How the Pandemic Impacted Restaurants’ Spending

This article written by Joe Guszkowski with Restaurant Business.

Restaurants’ spending on food and other products fell off significantly last year as the coronavirus pandemic left much of the industry hamstrung.

U.S. restaurants averaged 24.5% fewer orders during the pandemic than they did prior, according to research from foodservice procurement service Buyers Edge Platform, which analyzed $6 billion worth of restaurant orders placed since the pandemic began.

Not surprisingly, orders aligned with the ups and downs of the pandemic over the course of the year. They plummeted during the week ending March 22—when many states closed indoor dining—by almost 68%, according to Buyers Edge. As restrictions began to ease over the summer, orders improved, and by October were exceeding pre-pandemic levels. But when virus cases spiked again in November and December, ordering fell off again, hitting negative 30% by the end of December, Buyers Edge found.
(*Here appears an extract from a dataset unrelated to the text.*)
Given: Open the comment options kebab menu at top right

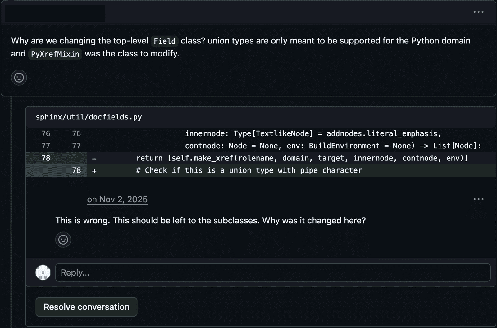Looking at the screenshot, I should coord(478,12).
Ordering trends mirrored the contours of the pandemic in other ways, too. For instance, purchases of disposable bags, boxes and lids skyrocketed as restaurants turned increasingly to delivery and takeout. So did orders of health and food safety products: From February to December, such items grew 81% as a percentage of restaurants’ monthly orders, a reflection of operators’ efforts to meet new regulations and make their businesses as safe as possible. Meanwhile, frozen desserts made up an outsize portion of food orders, jumping 145% as restaurants sought to fulfill customers’ demand for comfort.

Not all restaurants were impacted equally. For restaurants in Nevada and Hawaii, which rely heavily on tourism, average weekly orders dropped by 65% and 59%, respectively, during the pandemic. On the other hand, Wisconsin, South Dakota and South Carolina ended the year with average weekly order volumes slightly above pre-pandemic levels.